▼

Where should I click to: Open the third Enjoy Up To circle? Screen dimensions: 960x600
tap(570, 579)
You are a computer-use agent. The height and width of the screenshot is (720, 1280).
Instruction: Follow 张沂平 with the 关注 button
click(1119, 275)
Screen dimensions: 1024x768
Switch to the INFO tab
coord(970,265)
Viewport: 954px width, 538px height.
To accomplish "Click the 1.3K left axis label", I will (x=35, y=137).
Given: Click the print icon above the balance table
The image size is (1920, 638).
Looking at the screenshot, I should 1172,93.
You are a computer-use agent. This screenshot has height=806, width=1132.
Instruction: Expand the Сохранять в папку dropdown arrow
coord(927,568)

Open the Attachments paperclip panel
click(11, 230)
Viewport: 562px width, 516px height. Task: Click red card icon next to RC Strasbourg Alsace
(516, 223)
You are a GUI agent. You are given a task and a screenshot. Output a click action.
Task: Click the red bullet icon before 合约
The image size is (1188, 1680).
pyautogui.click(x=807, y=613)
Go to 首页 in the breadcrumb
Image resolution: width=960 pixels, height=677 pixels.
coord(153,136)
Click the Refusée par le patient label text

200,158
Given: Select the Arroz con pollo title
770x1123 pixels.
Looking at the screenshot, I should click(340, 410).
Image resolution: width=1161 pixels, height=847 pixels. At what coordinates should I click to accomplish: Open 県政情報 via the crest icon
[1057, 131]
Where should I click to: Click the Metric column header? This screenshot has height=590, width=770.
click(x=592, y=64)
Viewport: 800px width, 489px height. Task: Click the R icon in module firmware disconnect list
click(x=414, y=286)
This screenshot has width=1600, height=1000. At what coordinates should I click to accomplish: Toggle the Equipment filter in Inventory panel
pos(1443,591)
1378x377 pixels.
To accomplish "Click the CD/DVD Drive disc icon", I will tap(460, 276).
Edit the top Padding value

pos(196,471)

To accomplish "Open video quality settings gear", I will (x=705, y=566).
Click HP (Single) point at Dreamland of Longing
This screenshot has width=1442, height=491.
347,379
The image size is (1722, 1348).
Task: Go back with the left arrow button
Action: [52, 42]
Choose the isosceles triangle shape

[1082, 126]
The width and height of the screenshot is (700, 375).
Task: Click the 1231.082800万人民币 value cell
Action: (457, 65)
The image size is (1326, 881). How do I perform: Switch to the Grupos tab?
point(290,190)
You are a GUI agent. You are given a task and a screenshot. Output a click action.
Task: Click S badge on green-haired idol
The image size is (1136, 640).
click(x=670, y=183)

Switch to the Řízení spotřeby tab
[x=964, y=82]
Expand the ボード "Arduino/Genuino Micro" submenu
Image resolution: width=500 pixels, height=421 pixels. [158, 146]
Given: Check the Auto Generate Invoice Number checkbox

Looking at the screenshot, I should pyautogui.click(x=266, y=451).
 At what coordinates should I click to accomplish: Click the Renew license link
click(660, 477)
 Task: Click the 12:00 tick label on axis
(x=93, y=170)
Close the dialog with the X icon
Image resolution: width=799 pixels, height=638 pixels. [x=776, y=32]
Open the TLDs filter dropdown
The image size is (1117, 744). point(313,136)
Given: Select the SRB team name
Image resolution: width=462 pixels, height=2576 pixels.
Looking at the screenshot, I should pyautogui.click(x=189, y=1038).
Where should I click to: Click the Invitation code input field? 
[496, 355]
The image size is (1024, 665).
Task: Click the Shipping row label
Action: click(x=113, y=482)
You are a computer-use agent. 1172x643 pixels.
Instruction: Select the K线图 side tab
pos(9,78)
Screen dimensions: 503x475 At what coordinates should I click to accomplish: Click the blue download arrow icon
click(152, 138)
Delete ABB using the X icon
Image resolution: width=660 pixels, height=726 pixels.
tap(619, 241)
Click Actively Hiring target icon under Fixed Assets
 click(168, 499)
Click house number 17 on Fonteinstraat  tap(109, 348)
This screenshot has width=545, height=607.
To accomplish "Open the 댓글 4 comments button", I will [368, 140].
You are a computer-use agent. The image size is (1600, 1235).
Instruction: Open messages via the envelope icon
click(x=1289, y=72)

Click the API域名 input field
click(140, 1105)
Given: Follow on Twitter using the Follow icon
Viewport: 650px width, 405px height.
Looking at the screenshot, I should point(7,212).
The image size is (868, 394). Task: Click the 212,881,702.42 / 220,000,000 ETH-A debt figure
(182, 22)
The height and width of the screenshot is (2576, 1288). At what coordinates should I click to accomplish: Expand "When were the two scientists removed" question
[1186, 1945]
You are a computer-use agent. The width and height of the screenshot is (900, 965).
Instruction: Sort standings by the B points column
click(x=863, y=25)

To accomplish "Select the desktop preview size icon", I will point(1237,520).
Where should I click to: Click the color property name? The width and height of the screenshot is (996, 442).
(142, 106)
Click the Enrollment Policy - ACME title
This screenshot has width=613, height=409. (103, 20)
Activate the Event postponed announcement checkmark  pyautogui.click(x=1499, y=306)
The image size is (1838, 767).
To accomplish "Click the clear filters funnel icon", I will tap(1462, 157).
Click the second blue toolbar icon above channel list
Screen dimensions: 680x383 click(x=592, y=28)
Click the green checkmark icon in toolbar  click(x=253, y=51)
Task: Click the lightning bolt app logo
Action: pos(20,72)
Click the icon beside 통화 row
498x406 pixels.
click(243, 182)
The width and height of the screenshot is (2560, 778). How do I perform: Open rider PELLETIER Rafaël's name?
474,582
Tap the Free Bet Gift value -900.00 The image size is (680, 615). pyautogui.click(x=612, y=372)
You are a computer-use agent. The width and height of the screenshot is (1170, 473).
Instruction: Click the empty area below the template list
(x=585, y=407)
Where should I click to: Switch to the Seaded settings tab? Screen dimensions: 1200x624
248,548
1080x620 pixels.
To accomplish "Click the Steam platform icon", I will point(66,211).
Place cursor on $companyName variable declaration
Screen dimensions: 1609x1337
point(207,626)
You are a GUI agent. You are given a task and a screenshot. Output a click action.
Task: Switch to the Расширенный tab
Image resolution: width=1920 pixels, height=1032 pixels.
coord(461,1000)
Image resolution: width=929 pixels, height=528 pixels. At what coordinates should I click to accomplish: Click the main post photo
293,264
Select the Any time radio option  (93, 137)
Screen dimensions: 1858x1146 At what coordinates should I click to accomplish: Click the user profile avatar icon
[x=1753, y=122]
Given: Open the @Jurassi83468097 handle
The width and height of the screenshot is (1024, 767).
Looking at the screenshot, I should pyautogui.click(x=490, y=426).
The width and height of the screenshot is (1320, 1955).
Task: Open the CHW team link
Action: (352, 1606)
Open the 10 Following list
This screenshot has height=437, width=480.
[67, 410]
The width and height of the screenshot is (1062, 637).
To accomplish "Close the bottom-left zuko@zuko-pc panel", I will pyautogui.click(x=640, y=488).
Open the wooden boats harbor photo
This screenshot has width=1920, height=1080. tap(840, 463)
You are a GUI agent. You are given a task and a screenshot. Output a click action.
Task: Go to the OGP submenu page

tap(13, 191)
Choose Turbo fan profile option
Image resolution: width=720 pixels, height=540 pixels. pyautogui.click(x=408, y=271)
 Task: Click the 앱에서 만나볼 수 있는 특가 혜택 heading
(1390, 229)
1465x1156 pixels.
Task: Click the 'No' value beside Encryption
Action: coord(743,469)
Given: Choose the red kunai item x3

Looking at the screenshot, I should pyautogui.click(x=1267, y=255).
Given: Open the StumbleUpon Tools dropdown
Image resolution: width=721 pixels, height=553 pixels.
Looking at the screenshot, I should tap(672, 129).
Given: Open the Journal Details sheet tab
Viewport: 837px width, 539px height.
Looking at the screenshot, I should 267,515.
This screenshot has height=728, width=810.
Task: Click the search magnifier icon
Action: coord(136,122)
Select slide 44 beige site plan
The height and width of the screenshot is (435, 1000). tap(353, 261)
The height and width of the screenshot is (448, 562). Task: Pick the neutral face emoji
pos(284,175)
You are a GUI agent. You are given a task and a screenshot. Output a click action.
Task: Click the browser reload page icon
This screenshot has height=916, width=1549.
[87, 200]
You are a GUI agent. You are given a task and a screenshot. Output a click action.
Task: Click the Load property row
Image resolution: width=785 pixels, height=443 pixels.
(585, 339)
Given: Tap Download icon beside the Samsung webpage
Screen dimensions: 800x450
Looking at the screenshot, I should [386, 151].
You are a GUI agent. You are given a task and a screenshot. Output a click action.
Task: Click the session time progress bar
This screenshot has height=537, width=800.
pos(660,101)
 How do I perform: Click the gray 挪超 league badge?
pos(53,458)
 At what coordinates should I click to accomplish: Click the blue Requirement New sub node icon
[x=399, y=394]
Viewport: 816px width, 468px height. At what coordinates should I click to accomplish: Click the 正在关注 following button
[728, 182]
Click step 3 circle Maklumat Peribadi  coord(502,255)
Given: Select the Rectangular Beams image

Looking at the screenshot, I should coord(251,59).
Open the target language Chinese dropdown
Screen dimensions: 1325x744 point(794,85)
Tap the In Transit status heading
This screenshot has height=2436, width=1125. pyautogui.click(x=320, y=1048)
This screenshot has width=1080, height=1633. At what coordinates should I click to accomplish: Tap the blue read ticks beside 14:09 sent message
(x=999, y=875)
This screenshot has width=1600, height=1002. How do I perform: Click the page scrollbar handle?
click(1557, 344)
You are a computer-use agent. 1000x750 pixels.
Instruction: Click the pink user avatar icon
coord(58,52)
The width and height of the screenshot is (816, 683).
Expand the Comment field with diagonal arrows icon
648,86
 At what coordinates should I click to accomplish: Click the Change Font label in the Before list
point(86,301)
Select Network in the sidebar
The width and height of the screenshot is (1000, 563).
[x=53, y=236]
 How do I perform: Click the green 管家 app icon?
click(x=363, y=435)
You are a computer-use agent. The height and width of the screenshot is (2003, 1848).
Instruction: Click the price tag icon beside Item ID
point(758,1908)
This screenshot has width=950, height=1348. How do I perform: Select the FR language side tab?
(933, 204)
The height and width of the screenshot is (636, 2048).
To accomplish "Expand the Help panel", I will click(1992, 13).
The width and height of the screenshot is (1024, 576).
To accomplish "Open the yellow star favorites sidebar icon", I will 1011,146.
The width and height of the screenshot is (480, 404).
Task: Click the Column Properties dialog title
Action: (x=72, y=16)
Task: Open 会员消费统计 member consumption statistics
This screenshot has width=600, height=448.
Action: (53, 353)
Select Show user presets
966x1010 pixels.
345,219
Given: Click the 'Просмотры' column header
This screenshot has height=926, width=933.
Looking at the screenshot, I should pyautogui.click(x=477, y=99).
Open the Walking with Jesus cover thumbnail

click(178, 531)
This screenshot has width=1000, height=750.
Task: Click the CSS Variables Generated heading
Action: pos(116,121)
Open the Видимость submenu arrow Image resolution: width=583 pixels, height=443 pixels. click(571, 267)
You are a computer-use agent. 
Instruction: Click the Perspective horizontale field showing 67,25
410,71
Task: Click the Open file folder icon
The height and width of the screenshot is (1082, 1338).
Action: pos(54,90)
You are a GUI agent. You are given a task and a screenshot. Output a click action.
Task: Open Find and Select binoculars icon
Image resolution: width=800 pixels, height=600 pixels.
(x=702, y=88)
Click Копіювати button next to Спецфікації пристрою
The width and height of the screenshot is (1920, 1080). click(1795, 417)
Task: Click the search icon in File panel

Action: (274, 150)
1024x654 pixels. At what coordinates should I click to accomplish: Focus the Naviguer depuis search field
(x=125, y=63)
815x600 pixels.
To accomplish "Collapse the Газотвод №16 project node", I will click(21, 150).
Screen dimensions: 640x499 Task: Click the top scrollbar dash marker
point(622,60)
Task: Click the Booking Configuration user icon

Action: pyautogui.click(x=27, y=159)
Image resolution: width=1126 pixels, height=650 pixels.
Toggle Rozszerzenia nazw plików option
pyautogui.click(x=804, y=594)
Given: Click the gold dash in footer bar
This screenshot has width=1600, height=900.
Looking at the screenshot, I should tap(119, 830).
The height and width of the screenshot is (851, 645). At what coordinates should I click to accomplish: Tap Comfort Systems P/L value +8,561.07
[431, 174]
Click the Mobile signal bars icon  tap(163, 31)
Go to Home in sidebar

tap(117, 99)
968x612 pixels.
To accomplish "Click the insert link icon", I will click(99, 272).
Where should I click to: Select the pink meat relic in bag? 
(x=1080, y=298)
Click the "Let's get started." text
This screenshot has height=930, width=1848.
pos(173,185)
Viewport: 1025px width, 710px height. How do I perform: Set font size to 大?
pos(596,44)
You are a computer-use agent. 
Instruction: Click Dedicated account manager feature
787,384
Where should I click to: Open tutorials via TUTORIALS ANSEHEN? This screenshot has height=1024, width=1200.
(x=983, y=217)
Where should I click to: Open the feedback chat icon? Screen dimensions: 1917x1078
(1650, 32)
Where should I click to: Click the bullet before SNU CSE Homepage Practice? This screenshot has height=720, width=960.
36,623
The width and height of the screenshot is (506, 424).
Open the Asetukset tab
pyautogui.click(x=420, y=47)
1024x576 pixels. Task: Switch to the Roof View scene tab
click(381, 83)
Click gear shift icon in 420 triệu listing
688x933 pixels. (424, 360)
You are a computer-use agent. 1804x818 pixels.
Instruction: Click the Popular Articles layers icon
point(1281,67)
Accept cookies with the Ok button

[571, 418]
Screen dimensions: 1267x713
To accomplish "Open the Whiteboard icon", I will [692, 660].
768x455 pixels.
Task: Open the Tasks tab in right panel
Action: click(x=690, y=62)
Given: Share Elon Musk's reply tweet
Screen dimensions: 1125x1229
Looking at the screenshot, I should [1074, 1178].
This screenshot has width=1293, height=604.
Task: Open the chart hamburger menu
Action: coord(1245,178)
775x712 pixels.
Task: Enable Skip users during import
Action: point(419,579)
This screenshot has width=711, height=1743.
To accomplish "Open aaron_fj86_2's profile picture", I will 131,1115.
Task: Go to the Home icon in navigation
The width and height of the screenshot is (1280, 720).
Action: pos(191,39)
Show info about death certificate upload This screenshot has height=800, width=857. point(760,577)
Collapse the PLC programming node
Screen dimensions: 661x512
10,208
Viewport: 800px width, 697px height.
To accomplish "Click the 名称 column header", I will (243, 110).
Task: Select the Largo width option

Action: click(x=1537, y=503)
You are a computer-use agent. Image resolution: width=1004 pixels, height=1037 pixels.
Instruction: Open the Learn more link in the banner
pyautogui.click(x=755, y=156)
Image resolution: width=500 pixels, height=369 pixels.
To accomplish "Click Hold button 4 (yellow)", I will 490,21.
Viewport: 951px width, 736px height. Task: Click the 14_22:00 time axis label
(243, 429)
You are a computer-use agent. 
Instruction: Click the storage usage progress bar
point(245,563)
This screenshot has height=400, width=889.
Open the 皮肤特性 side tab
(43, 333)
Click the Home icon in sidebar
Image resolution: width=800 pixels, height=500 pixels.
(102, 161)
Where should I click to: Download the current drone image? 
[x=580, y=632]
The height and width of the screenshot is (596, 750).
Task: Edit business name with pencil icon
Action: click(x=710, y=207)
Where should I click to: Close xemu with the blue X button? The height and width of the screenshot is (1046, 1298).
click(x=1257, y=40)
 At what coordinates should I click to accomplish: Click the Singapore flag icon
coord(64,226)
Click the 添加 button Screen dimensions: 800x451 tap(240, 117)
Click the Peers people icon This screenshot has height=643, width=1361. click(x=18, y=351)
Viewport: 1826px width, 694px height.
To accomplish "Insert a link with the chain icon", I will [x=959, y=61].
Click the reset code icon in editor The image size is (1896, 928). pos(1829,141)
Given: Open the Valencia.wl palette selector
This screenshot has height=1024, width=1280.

▲

What you should do:
Start with the first line of the data and print every line exactly. The line containing "Given: Click the print" is the last one to include.

Response to this task:
Where should I click to: Open the third Enjoy Up To circle? Screen dimensions: 960x600
tap(570, 579)
You are a computer-use agent. The height and width of the screenshot is (720, 1280).
Instruction: Follow 张沂平 with the 关注 button
click(1119, 275)
Screen dimensions: 1024x768
Switch to the INFO tab
coord(970,265)
Viewport: 954px width, 538px height.
To accomplish "Click the 1.3K left axis label", I will (x=35, y=137).
Given: Click the print icon above the balance table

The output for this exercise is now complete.